No estaba mal, pero había que usarlas. El 8 de mayo a la noche se metieron por la claraboya de la agencia de repuestos Mercedes Benz frente a la Municipalidad de Vicente López. 

La claraboya daba al baño de los mecánicos. Vieron que había una luz encendida que provenía de un televisor que ya no emitía ningún programa. Era muy tarde. Y descubrieron que en dos camas dormía un matrimonio y en una cuna había un bebé de meses. 

Era una beba. Carlitos se paró delante del hombre, agarró la Bernardelli-Gardone que llevaba en la cintura y le pegó dos tiros a Juan Carlos Bianchi, de 29 años. 
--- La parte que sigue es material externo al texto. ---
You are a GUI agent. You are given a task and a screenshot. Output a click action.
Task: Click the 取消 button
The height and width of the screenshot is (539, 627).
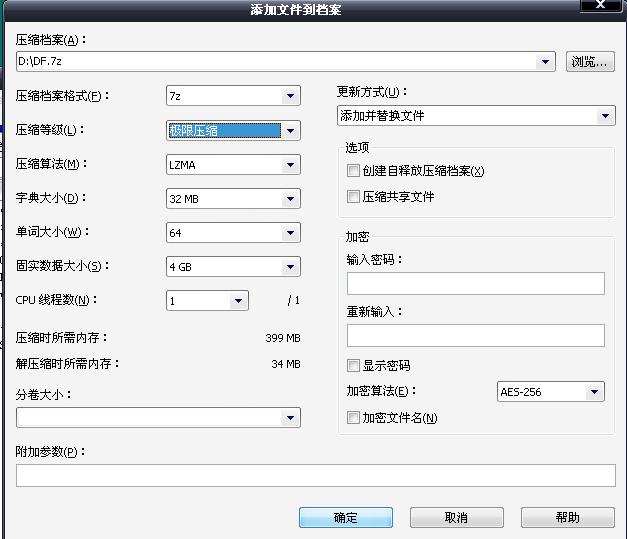[x=455, y=517]
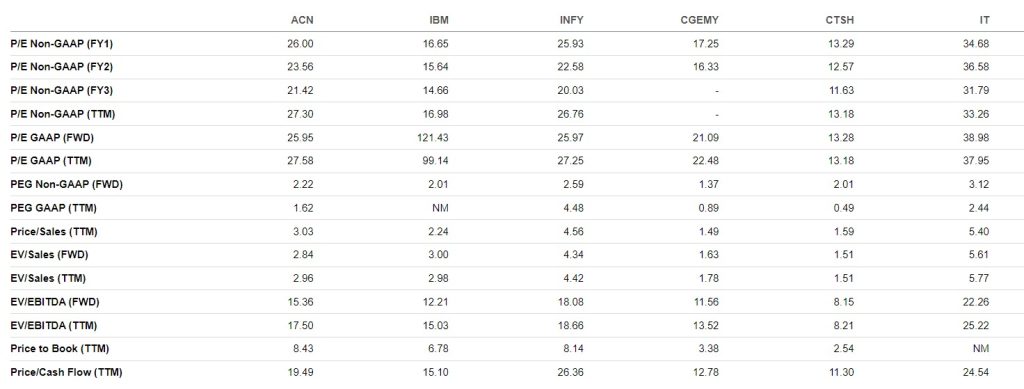This screenshot has height=389, width=1024.
Task: Click ACN's 26.00 P/E value
Action: 300,44
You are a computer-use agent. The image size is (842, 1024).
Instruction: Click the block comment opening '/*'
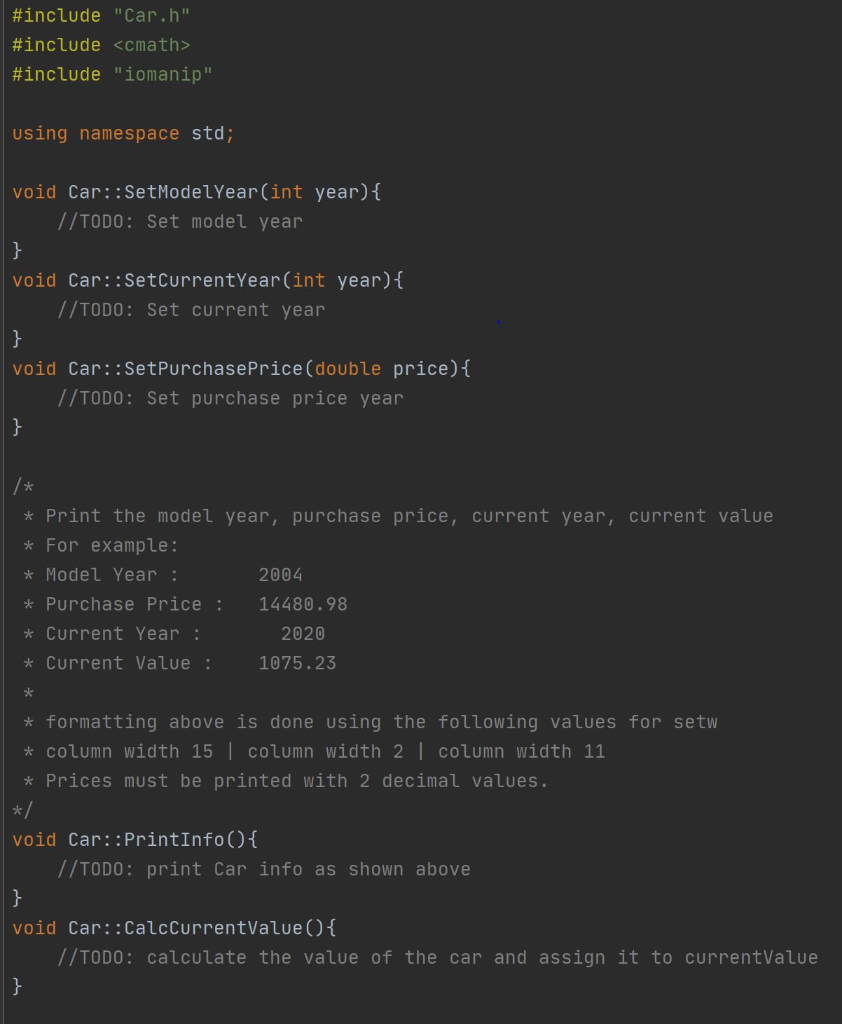[23, 487]
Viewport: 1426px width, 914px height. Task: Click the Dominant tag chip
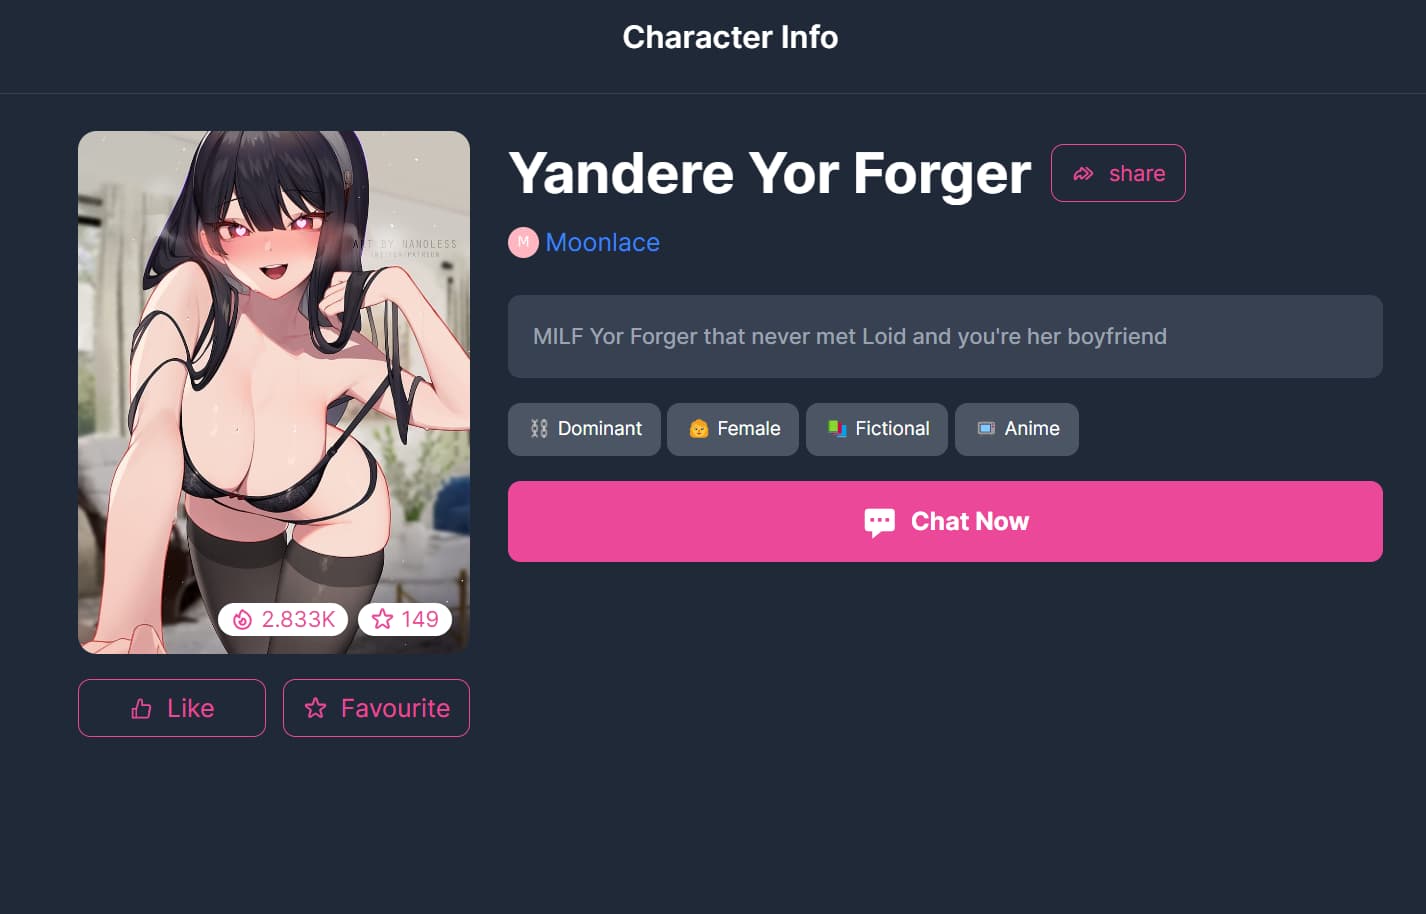tap(584, 429)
Su esposa y la beba se despertaron sobresaltadas. Antes que Dora Virginia Vukotich pudiera reaccionar le metieron un balazo que le rozó el cuello y otro le dio en el hombro. Sobrevivió. 

Bajo rápido a la planta baja, rompió un placard y sacó 300.000 pesos. Cuando subió otra vez a buscar a Ibáñez vio que la mujer tenía el camisón desgarrado y que Ibañez estaba encima de ella

Dora Virginia, de 27 años, fue arrastrándose hasta la estación de servicio que estaba en la esquina a pedir auxilio. La sangre la cubría. Apenas se le entendía que hablaba de un pibe de pelo largo que la había atacado. Fue la primera y única testigo viva de Carlitos e Ibáñez. 

No pasó mucho tiempo hasta el siguiente golpe. Fue en el supermercado Tanti de Olivos. La madrugada del 24 de mayo, la pareja estaba allí. Otra vez levantaron unas chapas del techo y bajaron por una soga. Pero no entraron los dos, solo Carlitos, Ibáñez se quedó de campana con la Ruby 32 en la mano.

No había luz en el local hasta que Carlitos, caminando despacio para no tropezarse con nada, advirtió la luz de un calentador, siguió caminando hasta que llegó a una oficina y se encontró con el sereno Juan Carlos Saettone, que dormía sentado ante una mesa con la cabeza apoyada sobre sus brazos que estaban cruzados sobre el escritorio. 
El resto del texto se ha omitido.